Stella Gonet was the first Titiana I saw; I remember being faintly shocked by her randy Fairy Queen, who tussled loudly with a man named Bottom in a huge, swinging hammock. That was at the Barbican in 1995 and, as a young girl, I was frightened a little by this prowling Fairy Queen; she also lent the play a veneer of sophistication and ‘adultness’ that somehow pushed me away.
Yet A Midsummer Night’s Dream is a play that is obsessed with young love and young people. This is perhaps why Gonet’s horny Titania upset – she felt too grown up. Judi Dench, now in her 70s, might not be the obvious choice to solve this problem, yet her performance is remarkably youthful, innocent and free.
Dench’s Titiana is both regal and ridiculous. In the opening scene, Dench is a dead-ringer for Elizabeth I, processing smoothly above and amongst her subjects. But the clues to her later transformation are there from the start: though she sweeps about in a majestic gown, two white forms sprout up from behind her dress, faintly reminiscent of angel’s wings. Once under Oberon’s spell and trapped by Bottom’s questionable charms, Dench’s early commanding presence melts away and her Titiana dissolves into a giddy school-girl, in love for the first time.
Dench abandons herself to the role and finds real innocence in her performance. Everything about her feels young: her smile is impossibly wide and her laugh guttural and unconscious as she fawns over her ass, clinging onto his furry form and affectionately joining in with his snorting laughter. To see one of our finest, most experienced actors drool over a donkey only notches up the silliness of these scenes, as well as highlighting Shakespeare’s talent for conjuring up near-impossible fantasies, yet somehow making them believable on-stage.
Dench’s playfulness is systematic of the light, whimsical feel to Peter Hall’s absorbing Rose Theatre production. The show is underpinned by a desire to have fun with Shakespeare; a quality that is sometimes lost in more ‘complicated’, modern-day productions. Hall achieves this playful feeling by encouraging exuberant but unfussy performances from his actors and creating little interference on-stage. The floor is black, the props kept to a minimum and the scenery sketched in with some clever lighting; these simple stage effects allow the piece to skip along at quite a pace and prevent any feeling of formality creeping in.

EXCERPTED DATA:

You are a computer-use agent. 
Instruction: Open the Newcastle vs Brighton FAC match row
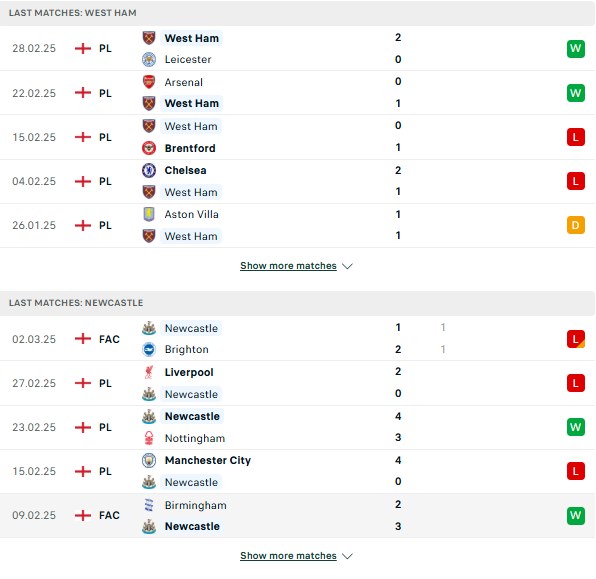point(297,339)
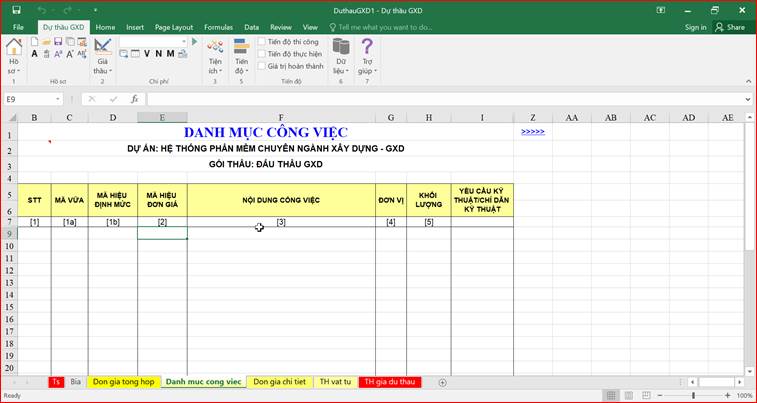
Task: Open the Name Box dropdown arrow
Action: [x=59, y=99]
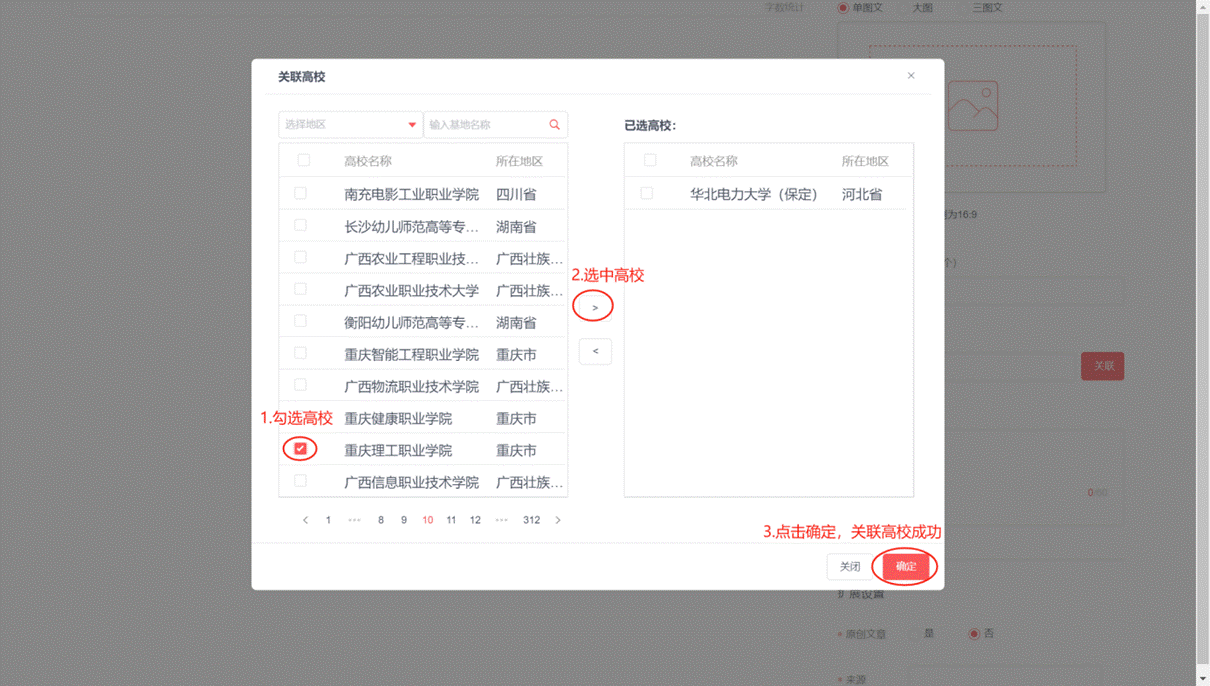The height and width of the screenshot is (686, 1210).
Task: Check the 南充电影工业职业学院 checkbox
Action: tap(300, 193)
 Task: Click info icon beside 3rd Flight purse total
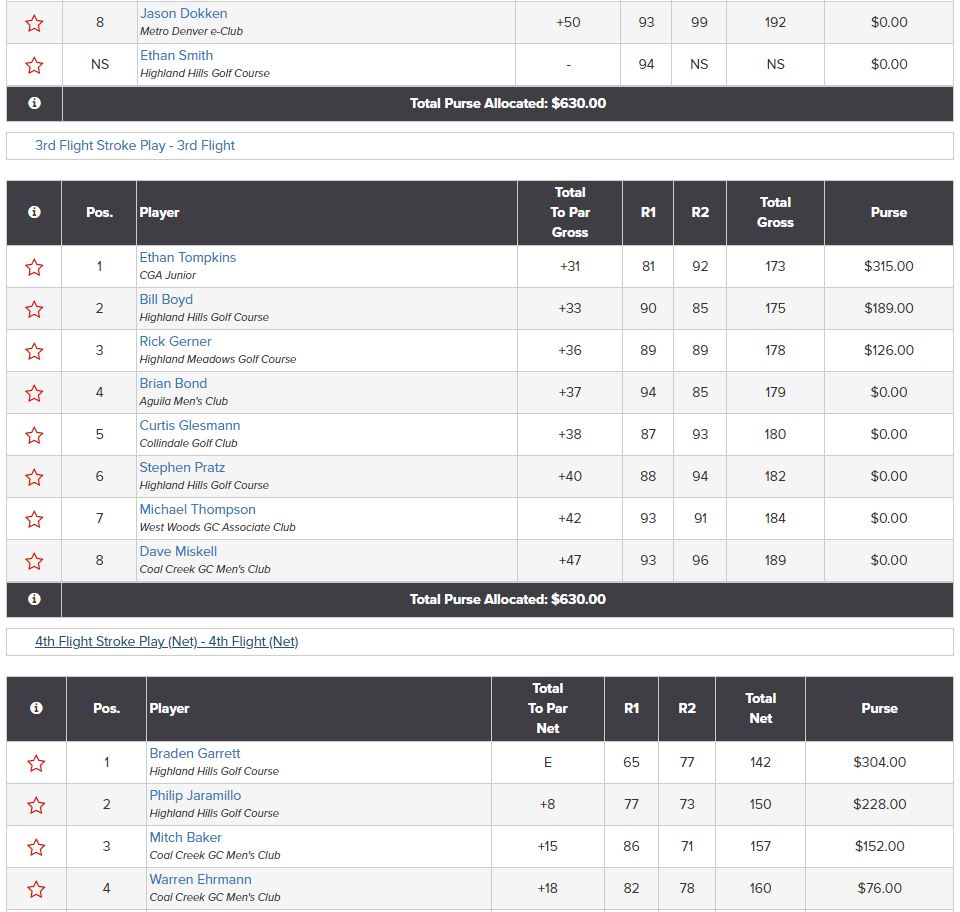point(34,599)
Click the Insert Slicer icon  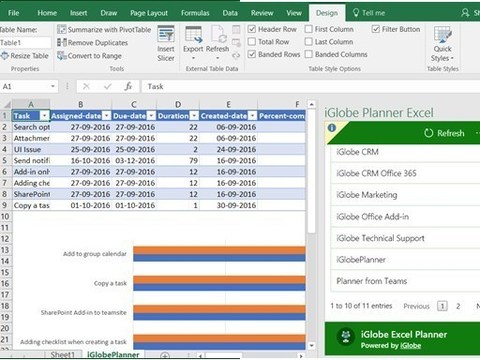click(166, 34)
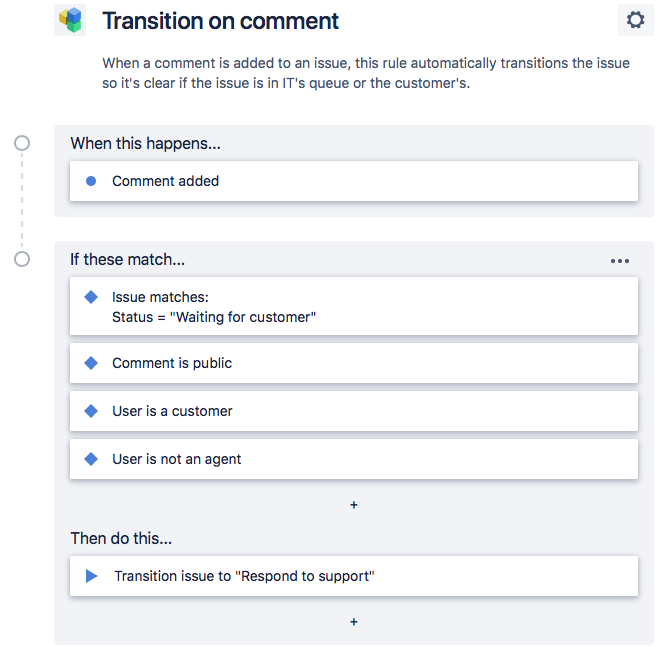The height and width of the screenshot is (647, 657).
Task: Open the three-dot menu beside If these match
Action: (619, 261)
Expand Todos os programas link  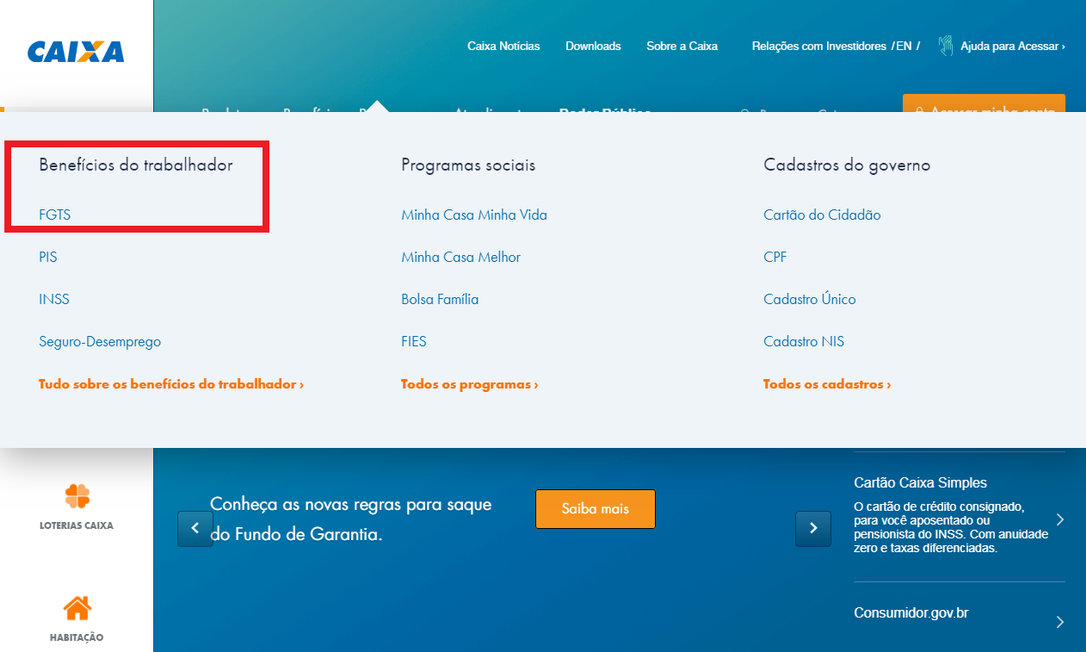(x=469, y=384)
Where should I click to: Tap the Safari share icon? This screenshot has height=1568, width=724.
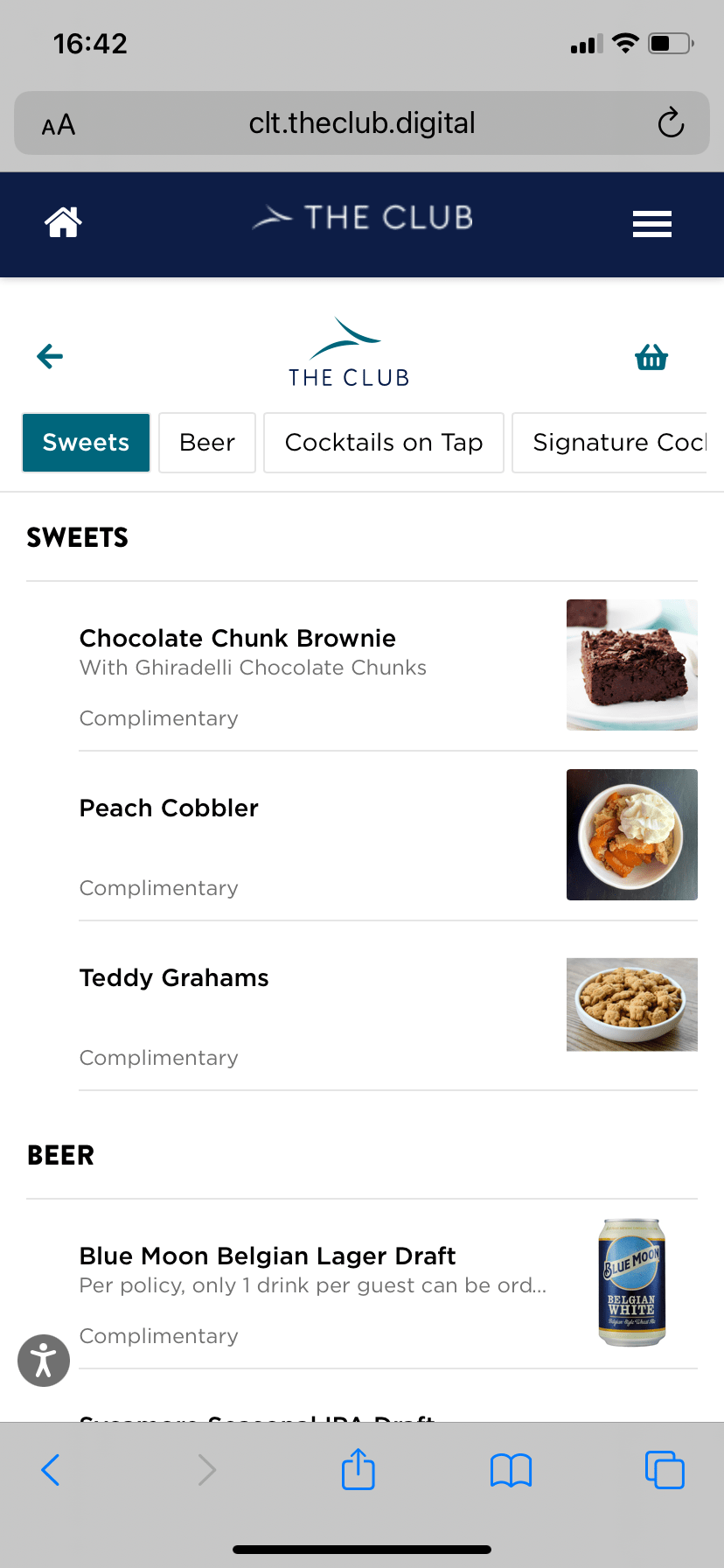pos(359,1469)
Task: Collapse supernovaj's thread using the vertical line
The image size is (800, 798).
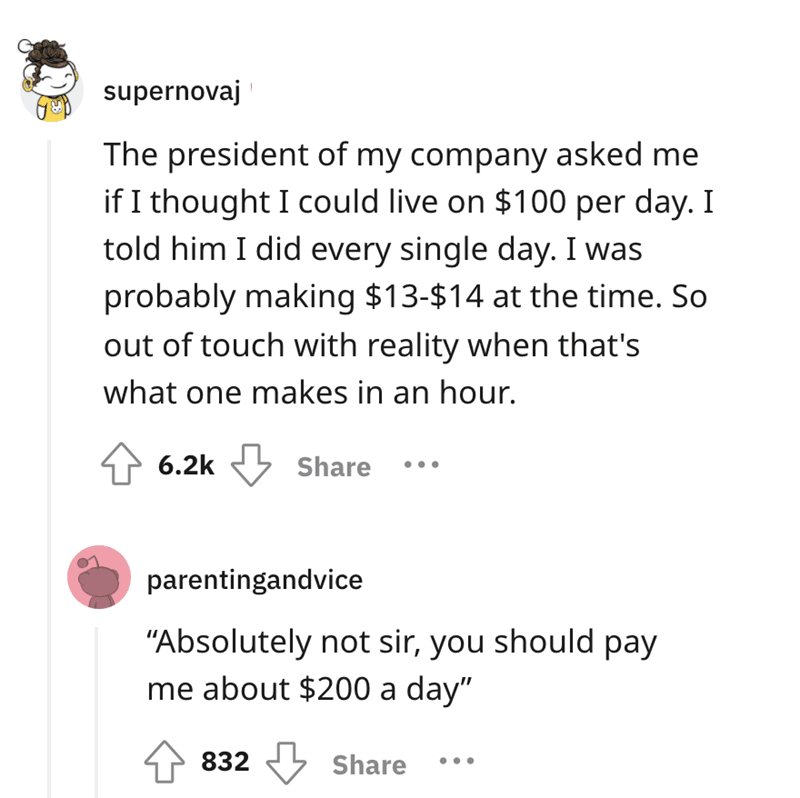Action: pos(51,400)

TASK DETAILS:
Continue the theater review of A Midsummer Night's Dream, picking up after its final sentence and keeping the same voice.

RESULT FOR THIS EXERCISE:
The smooth staging and unfettered performances mean the show often feels more like a drama festival, a family Christmas schtick, than a Shakespeare production. This is just as it is should be and means that Bottom and his amateur actor pals, rehearsing a sublimely awful play to perform to Theseus, fit in seamlessly with the overall production. In fact, whereas sometimes this framework involving Bottom and his pals can feel a little stiff - tagged onto a more formal, ethereal Shakespeare play – here, this paltry but plucky group of performers set the tone for this bubbling, high-energy production.
Chris Jones as Bottom absolutely owns the stage, which juts into the audience and allows him to grab hold of the audience instantly. It is a performance packed with natural comic flourishes – silly gestures, winks, lewd noises, whatever feels right at the time – from an actor unfazed and inspired by Shakespeare. From amateur actor to ass, he is an explosive and addictive presence on-stage and when his slow-mo death finally arrives, the audience is reluctant to let him go.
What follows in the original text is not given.